# Pompano Rig



## WilliP (May 12, 2016)

what are the best Pompano Riggs and where can i order tgwm from


----------



## kraus (Jun 8, 2009)

http://www.pierandsurf.com/fishing-forum/showthread.php?156369-Where-to-purchase-a-river-rig


----------



## letmefish (May 23, 2015)

OH NO YOU DIDN'T just plug the "River Rig"!!!!!!!!!!!!.......................................

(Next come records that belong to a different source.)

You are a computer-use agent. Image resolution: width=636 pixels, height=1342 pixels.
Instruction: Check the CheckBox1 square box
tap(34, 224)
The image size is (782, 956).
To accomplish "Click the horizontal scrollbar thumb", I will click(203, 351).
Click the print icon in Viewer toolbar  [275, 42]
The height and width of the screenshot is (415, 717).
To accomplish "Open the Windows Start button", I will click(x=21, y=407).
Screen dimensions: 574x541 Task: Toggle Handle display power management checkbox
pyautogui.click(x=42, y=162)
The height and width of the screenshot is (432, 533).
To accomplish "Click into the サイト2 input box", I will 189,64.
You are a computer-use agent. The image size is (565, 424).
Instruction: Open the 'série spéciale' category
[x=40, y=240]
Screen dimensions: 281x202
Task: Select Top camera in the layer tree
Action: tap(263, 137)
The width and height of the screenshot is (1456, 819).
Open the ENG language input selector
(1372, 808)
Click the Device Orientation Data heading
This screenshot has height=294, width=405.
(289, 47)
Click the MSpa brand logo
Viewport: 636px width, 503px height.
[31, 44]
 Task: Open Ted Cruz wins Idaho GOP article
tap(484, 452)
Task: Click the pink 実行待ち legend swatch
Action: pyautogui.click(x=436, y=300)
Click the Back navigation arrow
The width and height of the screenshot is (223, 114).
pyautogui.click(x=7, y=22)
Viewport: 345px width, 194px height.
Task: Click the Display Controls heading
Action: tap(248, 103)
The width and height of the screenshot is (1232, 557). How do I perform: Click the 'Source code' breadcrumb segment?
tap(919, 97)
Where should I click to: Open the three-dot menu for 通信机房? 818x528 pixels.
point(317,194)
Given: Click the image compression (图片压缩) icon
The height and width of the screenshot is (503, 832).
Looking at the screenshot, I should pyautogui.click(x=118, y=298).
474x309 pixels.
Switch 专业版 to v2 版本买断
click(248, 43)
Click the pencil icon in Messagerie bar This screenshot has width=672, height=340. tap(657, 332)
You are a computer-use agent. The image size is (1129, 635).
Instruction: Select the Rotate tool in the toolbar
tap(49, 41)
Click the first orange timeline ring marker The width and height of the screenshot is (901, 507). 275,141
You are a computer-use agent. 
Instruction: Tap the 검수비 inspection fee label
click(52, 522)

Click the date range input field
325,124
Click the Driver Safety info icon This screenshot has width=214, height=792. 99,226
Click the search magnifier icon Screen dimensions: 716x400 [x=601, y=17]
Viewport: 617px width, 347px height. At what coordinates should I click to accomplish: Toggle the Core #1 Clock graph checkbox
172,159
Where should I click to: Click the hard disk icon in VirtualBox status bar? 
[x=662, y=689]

Hahaha.... I was gonna do that. 

The River rig is awesome.

Do yourself a favor though. Hop on Youtube and check out some videos of guys tying their own rigs. Then grab you favorite Mono or Fluro and get to tying.


----------



## bronzbck1 (Jun 13, 2007)

Got a nice one on a River Rig Sunday


----------



## WilliP (May 12, 2016)

Ill give it a trt thanks. I was thinkin i needed the floats on there??? Is that just flash or do they have any purpose other than keepin bait up


----------



## surfchunker (Apr 10, 2006)

floats are ok if your fishing for blues


----------



## DaBig2na (Aug 7, 2011)

surfchunker said:


> floats are ok if your fishing for blues


You've never fished a Crazy Jimmy's River Rig then.


----------



## bronzbck1 (Jun 13, 2007)

Crazy Jimmy rig was designed to catch three drum at one time Worked


----------



## fishiker (Dec 10, 2015)

It's not traditional but we've had some fun productive days fishing a spinner rig baited with fishbites or strips of squid. If the conditions are perfect you can watch the surf and sight cast to them.


----------